I considered the possibility of having it be precomputed, but was left
to debate whether precomputing it would add more cost than calculating
it on the fly.

> Anyway, I'm not entirely sure what you're doing with all the ctx and tr->ops
> and op->fnc(ctx,op) stuff. The best I can tell, this is a loop through a
> list of functions to be called. The functions get called. They also get
> passed 'ctx' - which I'm not sure what is. I would guess that fcn and op
> should be all that's needed ... However, I've seen other code use 'ctx' and
> it's usually something like a register struct or a VM save state. If so, it
> seems like it's doing some additonal work since ctx pointer keeps being
> passed, i.e., allocated and deallocated on the stack for each function call.
> Won't declaring the fcn function as "void func(void)" reduce some overhead?
> It should eliminate the prolog(ue) or epilog(ue) code for the procedure.
> But, that requires op and ctx to be globals instead of locals. For GCC,
> you'll still end up with some stack adjustments upon procedure entry or
> exit. For other C compilers, you should be able to make the function
> "naked" by using "void func(void)". Or, you can use special compiler
> attributes to do so.
>

globals are no-go, mostly as they are not thread-safe (if used for
volatile state), and often the BGBScript VM may be used from multiple
threads at the same time (and each thread needs its own VM state).

the VM is mostly used by the "BGBTech Game Engine":
http://www.youtube.com/user/BGBTech
ex:
http://www.youtube.com/watch?v=E1kN_bM6KBs&feature=plcp

note that this 3D engine is itself internally multi-threaded in many areas.

or, in other words, using global variables would risk making stuff blow
up pretty damn hard... (and TLS costs more than passing state around in
arguments).

the ctx and op are basically the VM-state-context and opcode-state.

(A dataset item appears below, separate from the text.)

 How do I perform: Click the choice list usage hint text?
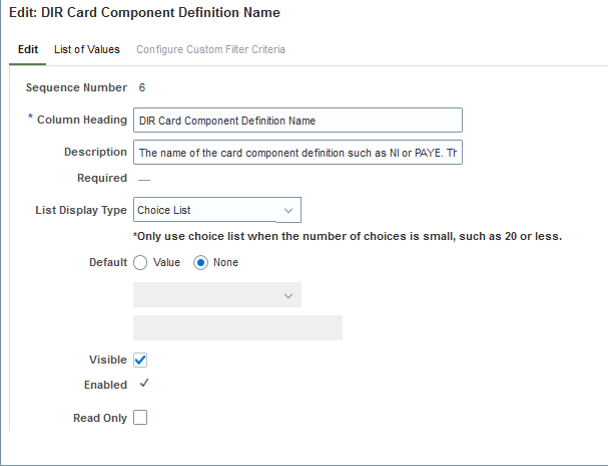(x=347, y=236)

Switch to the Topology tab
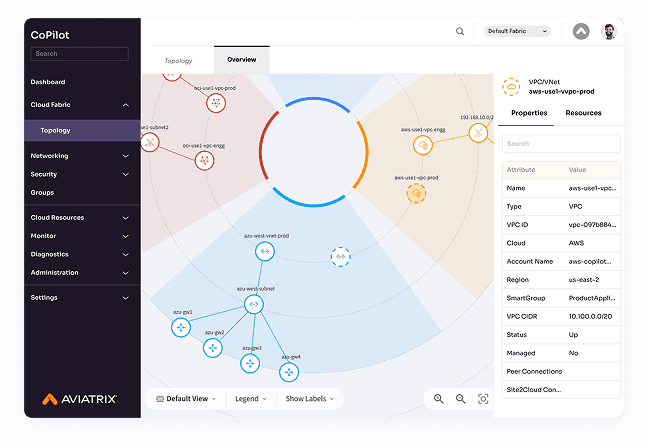[x=178, y=60]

the reason for all the function-calls through function-pointers stuff is
that, in my tests, this has generally be one of the fastest ways I know
of to do this.

>
> Rod Pemberton
>
>

Dmitry A. Kazakov

unread,

Oct 18, 2012, 3:22:36 AM10/18/12

On Wed, 17 Oct 2012 21:25:28 -0500, BGB wrote:

> On 10/17/2012 8:01 PM, Andy Walker wrote:
>> On 18/10/12 00:05, BGB wrote:
>> [...]
>>> throw a "StackOverflowException"?...
>>>
>>> like, in script code:
>>> try {
>>> ...
>>> }catch(ex:StackOverflowException)
>>> {
>>> printf("Stack blew up!\n");
>>> }
>>
>> If you've just run out of storage, then calling a
>> procedure-with-parameter, which may itself require large
>> amounts of storage, is probably not a good idea. OK, you
>> could reserve a small amount of storage specifically for
>> "catching", but then the "catch" isn't normal user code,
>> which has its own problems. You would get away with it
>> [probably!] if the "try" uses large amounts of stack which
>> is recovered by the "throw", but that's not the general
>> case.
>
> presumably, this try/catch block would occur outside of the code which
> used up all the stack-space and triggered the exception, and also the
> exception handling does not itself use up stack space (throwing
> basically causes all stack-frames to be unwound until it gets back to
> the exception handler, and the exception-object is heap-allocated...).

A counterexample:

{
int Boo; // Allocated on the stack

try
{ ...
}
catch (ex:StackOverflowException)
{
printf("Stack blew up when Boo=%d!\n", Boo);
} }

If you switch stacks in exception handlers, you would have a problem with
accessing the stuff allocated on the stack by the enclosing context.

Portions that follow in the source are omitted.